Segundo a Folha de São Paulo, que analisou dados da Anvisa, três dos principais EAS vendidos no mercado brasileiro (testosterona, cipionato de testosterona e undecilato de testosterona) tiveram crescimento de 45% em volume de vendas na comparação entre 2021 e 2019.
Já um levantamento do Valor Econômico fala em aumento de 670% na venda geral de esteroides nos últimos 5 anos, saltando de 1 milhão de produtos comercializados para 7 milhões.
“Se a gente tem um aumento estrondoso nas vendas de anabolizantes, é muito provável que teremos uma repercussão social disso, porque as pessoas vão conviver mais com quem está fazendo abuso dessas substâncias”, opina Maria Edna. “Como a agressividade e a diminuição do autocontrole tendem a aumentar, mais episódios de agressão podem surgir”, completa.
O Conselho Federal de Medicina (CFM) já proibiu a prescrição de anabolizantes para fins estéticos.
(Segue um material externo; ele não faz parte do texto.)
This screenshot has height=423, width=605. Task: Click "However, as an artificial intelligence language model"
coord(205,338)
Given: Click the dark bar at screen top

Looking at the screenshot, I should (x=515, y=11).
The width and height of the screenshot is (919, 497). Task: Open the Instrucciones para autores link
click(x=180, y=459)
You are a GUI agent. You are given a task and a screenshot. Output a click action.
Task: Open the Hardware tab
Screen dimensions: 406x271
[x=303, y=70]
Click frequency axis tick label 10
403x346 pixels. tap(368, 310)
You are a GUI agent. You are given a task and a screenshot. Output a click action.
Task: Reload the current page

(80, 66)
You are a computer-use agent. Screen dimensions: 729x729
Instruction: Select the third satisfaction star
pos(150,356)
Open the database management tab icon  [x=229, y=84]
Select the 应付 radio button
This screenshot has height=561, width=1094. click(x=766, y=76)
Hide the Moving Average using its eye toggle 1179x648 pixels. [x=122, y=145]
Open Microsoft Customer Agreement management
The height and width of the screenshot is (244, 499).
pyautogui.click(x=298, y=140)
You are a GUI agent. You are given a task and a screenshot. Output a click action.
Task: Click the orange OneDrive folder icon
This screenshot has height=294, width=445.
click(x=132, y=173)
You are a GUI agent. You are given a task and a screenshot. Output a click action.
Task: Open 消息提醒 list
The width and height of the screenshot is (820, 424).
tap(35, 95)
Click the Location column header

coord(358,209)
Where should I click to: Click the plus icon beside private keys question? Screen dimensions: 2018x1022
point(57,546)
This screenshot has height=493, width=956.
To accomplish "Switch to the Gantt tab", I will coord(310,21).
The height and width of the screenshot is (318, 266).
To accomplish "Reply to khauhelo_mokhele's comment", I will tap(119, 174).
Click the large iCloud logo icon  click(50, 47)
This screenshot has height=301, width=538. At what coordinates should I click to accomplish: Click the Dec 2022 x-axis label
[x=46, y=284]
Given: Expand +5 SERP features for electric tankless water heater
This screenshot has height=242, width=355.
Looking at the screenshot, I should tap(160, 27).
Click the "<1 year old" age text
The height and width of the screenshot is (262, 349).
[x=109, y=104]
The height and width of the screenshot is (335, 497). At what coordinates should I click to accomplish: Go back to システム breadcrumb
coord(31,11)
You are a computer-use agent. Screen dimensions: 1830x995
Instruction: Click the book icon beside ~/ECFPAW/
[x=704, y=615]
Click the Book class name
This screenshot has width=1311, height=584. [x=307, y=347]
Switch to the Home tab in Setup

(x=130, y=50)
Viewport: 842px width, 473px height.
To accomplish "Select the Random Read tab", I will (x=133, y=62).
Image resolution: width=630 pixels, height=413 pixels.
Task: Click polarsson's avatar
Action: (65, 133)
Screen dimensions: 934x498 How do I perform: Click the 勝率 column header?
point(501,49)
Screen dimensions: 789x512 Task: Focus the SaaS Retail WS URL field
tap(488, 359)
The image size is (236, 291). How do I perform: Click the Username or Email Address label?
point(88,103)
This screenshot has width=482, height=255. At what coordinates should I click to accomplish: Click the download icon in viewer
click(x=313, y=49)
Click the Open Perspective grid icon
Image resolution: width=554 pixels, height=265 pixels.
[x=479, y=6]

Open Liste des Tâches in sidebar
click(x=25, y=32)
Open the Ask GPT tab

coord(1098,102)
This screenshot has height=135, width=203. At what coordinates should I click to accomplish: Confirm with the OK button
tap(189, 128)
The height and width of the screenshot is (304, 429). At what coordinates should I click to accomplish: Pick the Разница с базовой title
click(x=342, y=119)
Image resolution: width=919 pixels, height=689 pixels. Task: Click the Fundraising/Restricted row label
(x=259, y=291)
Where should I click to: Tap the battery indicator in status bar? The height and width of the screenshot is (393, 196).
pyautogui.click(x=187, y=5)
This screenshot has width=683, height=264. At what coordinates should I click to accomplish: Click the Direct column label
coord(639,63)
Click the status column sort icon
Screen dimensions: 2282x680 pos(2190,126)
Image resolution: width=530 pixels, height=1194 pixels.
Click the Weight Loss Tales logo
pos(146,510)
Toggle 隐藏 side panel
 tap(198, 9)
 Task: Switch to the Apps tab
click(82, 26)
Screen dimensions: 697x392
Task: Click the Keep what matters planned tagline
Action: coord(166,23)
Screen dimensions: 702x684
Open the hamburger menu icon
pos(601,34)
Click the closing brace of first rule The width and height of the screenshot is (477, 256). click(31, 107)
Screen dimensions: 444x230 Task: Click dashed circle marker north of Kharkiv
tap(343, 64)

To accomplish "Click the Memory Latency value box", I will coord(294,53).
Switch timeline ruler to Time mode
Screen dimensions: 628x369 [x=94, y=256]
Mas a médica acredita que, para que o abuso se resolva, é preciso normas rígidas de venda e de fiscalização em diversas frentes.
“Hoje há uma venda muito grande de anabolizantes nas farmácias de manipulação, inclusive na forma de implantes hormonais. Tanto a Anvisa quanto o Conselho Federal de Medicina precisam fiscalizar isso. Porque o médico pode muito, mas não pode tudo. Não é aceitável prescrições abusivas e que possam colocar a vida do paciente, dos seus familiares, amigos e até de outras pessoas em risco”, afirma.